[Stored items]
*** Block opens ***
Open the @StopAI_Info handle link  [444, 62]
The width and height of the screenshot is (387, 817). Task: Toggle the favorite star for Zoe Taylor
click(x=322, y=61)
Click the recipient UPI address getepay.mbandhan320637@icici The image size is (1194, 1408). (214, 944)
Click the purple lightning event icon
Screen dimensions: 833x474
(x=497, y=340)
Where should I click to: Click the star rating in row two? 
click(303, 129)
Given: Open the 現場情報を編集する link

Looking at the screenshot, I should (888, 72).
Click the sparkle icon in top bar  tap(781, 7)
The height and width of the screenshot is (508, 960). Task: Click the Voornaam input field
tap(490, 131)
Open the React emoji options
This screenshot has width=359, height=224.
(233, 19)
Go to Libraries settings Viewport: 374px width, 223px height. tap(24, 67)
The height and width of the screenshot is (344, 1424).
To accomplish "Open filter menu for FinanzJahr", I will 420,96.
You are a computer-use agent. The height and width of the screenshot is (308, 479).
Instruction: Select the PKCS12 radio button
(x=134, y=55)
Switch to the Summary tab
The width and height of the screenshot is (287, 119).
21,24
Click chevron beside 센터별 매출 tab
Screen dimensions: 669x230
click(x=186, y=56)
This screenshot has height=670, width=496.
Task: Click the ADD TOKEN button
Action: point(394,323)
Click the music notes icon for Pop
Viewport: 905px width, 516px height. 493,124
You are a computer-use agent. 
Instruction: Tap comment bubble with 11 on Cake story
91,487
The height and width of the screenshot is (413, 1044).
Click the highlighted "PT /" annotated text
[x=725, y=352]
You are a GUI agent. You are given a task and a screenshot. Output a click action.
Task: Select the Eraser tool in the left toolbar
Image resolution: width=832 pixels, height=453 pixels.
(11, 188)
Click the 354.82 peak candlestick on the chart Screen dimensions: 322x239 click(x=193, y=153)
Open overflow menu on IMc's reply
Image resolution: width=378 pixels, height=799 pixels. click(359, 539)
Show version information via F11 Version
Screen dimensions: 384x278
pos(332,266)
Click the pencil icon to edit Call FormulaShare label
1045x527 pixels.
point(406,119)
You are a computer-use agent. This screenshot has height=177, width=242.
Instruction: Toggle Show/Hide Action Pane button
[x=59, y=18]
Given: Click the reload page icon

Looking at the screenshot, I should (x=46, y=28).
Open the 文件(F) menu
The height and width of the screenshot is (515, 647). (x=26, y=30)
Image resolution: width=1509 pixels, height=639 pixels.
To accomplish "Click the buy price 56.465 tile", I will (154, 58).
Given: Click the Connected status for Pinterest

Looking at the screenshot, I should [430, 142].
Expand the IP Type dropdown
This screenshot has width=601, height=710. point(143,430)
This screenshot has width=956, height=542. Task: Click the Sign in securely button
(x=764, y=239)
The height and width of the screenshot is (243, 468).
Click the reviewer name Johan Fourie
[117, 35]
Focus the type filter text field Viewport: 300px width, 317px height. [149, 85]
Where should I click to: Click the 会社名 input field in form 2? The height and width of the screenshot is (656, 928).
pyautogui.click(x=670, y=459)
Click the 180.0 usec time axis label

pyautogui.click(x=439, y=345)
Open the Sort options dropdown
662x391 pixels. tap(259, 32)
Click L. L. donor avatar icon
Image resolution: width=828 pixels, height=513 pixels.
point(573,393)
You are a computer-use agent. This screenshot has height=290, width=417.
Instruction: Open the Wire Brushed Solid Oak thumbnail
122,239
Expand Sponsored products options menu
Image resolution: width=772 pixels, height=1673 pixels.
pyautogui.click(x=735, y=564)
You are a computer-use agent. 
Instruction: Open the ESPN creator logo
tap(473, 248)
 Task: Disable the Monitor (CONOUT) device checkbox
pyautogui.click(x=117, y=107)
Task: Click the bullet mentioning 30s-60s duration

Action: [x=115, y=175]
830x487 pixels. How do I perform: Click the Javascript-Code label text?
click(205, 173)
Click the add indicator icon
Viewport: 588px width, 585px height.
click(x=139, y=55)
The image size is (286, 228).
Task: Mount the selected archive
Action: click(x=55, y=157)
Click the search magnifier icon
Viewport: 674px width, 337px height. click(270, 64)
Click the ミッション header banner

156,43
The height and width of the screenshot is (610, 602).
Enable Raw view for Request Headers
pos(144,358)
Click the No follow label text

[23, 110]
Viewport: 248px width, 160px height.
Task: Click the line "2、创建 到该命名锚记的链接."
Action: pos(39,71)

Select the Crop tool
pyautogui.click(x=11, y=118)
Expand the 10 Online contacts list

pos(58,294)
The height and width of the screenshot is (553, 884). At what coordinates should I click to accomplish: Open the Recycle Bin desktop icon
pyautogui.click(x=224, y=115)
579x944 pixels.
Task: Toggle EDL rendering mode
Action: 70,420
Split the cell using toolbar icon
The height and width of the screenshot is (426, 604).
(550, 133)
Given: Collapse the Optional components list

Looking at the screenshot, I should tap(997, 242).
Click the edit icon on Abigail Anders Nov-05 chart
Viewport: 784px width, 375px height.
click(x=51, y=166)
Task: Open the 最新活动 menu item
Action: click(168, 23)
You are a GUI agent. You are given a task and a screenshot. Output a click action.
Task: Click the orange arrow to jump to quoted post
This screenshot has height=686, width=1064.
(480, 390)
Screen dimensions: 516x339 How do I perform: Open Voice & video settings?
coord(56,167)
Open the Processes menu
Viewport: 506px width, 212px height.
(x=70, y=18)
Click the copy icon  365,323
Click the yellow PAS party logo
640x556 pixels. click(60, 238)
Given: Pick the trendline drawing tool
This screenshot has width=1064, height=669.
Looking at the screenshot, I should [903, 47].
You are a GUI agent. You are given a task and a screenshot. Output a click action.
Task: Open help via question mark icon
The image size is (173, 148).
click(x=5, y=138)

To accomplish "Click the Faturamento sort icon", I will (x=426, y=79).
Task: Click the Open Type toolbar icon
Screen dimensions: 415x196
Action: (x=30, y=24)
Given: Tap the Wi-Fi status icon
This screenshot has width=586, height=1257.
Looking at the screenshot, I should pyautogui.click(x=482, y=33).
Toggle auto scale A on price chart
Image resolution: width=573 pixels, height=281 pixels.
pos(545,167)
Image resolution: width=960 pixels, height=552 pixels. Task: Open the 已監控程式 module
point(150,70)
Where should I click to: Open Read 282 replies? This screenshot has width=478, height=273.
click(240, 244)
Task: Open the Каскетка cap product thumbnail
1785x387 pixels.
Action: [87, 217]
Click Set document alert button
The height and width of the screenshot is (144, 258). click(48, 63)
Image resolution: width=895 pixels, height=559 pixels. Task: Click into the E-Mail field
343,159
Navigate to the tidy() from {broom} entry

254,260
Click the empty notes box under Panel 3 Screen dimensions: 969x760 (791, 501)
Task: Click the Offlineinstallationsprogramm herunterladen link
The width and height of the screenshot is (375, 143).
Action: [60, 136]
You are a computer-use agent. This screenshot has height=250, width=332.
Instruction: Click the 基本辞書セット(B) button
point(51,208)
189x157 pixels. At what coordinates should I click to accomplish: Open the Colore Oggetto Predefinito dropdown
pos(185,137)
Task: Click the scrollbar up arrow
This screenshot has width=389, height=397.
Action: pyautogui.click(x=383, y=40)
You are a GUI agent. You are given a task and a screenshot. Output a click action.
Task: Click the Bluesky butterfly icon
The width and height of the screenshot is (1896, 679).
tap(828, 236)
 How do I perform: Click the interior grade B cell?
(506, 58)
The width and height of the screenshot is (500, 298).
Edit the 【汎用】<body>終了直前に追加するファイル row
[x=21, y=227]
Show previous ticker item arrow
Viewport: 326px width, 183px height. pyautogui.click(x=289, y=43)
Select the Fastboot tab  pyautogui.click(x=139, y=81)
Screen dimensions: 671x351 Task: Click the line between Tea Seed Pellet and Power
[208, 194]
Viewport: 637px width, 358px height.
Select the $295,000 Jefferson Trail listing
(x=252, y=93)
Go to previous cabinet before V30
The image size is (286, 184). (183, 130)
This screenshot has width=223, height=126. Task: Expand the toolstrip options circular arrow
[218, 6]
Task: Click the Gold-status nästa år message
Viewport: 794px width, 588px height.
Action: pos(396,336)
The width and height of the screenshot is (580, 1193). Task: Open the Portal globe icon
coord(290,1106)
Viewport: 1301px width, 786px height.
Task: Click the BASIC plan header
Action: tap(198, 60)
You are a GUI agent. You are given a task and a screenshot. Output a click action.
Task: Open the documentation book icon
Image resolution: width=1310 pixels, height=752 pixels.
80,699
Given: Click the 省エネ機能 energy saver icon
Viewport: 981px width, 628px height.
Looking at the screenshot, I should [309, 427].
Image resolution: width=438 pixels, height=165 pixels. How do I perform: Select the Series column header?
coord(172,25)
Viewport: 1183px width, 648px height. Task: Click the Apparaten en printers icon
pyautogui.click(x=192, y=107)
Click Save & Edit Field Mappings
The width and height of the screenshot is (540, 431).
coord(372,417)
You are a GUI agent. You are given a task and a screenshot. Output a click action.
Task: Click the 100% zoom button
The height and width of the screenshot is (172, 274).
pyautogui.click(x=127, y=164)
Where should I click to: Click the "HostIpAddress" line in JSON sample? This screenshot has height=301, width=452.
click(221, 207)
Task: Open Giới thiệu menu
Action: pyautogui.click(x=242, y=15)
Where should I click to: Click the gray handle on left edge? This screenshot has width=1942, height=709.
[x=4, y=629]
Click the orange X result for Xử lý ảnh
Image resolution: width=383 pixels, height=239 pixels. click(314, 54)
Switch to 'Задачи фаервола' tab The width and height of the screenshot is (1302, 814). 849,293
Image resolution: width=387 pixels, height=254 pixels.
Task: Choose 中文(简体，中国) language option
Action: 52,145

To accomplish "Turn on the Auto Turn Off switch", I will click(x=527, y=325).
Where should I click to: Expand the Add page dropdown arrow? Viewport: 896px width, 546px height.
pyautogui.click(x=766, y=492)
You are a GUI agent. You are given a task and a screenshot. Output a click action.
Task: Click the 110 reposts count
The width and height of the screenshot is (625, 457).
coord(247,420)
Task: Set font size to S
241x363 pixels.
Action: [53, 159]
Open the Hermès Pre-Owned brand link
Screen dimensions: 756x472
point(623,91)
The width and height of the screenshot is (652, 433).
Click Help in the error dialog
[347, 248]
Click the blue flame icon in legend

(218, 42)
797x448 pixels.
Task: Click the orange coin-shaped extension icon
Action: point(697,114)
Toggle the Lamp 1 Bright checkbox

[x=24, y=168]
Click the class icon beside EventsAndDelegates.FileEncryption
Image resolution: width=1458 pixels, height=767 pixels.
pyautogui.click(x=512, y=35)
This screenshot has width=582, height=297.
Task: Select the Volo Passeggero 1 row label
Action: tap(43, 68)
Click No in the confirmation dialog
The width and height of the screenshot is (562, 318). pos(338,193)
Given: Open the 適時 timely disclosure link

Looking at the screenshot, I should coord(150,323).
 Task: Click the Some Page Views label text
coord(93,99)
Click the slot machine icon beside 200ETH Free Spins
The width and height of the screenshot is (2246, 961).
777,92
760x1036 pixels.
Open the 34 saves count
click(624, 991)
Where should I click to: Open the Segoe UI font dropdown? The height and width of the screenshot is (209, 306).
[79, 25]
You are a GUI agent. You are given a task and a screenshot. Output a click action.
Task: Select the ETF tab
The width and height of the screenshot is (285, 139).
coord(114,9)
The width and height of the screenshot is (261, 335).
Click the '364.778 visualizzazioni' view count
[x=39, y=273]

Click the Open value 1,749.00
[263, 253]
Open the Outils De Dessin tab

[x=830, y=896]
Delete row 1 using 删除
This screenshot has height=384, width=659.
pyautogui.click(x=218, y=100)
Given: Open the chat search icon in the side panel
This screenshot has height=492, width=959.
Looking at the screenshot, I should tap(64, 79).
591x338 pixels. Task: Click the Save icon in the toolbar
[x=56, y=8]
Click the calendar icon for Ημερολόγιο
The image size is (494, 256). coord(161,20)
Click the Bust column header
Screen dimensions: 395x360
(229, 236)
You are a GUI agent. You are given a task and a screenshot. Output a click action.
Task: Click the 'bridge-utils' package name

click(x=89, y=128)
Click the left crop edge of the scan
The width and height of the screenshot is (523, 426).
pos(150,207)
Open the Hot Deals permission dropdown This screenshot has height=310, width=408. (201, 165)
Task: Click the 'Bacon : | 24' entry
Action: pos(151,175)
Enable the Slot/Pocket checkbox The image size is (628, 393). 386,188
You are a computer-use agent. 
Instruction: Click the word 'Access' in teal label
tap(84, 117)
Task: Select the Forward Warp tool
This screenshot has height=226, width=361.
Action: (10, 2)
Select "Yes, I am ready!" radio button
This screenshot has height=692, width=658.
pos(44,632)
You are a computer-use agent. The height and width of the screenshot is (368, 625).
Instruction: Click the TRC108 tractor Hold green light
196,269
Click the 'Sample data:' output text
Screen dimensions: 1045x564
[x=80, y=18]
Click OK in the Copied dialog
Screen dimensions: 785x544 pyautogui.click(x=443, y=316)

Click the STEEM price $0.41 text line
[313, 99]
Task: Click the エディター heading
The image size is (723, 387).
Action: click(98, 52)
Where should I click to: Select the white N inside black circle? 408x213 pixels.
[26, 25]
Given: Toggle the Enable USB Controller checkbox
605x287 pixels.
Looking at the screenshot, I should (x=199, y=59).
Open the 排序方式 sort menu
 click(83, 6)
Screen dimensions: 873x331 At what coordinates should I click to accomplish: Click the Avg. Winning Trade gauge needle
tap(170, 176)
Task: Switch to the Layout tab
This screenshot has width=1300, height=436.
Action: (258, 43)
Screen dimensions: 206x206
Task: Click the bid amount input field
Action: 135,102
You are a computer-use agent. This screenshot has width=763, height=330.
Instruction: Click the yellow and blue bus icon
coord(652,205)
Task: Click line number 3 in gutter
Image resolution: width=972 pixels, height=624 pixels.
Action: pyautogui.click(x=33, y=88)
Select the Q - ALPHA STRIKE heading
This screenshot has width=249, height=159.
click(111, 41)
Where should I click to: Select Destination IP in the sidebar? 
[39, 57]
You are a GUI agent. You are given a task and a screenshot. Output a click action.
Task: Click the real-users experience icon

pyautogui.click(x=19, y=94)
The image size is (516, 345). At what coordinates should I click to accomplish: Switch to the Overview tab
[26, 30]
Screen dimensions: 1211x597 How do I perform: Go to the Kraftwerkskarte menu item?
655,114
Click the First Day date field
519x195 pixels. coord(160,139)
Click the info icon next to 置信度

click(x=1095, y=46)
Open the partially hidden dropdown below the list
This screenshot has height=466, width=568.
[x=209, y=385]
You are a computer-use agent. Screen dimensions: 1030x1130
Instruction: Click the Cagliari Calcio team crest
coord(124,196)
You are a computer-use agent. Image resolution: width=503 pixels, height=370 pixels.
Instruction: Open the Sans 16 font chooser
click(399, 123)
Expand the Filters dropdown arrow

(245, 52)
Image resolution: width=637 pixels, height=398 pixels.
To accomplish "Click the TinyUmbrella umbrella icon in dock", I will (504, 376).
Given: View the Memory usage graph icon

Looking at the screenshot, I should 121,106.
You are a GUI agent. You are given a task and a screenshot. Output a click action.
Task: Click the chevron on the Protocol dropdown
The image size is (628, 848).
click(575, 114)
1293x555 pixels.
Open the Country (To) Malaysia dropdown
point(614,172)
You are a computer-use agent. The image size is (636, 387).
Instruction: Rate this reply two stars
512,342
*** Block closes ***
• Task details
Only output the lines from the one with "This screenshot has height=466, width=568." through the end of the entries above, exactly as they are.

• Result
This screenshot has height=466, width=568.
[x=209, y=385]
You are a computer-use agent. Screen dimensions: 1030x1130
Instruction: Click the Cagliari Calcio team crest
coord(124,196)
You are a computer-use agent. Image resolution: width=503 pixels, height=370 pixels.
Instruction: Open the Sans 16 font chooser
click(399, 123)
Expand the Filters dropdown arrow

(245, 52)
Image resolution: width=637 pixels, height=398 pixels.
To accomplish "Click the TinyUmbrella umbrella icon in dock", I will (504, 376).
Given: View the Memory usage graph icon

Looking at the screenshot, I should 121,106.
You are a GUI agent. You are given a task and a screenshot. Output a click action.
Task: Click the chevron on the Protocol dropdown
The image size is (628, 848).
click(575, 114)
1293x555 pixels.
Open the Country (To) Malaysia dropdown
point(614,172)
You are a computer-use agent. The image size is (636, 387).
Instruction: Rate this reply two stars
512,342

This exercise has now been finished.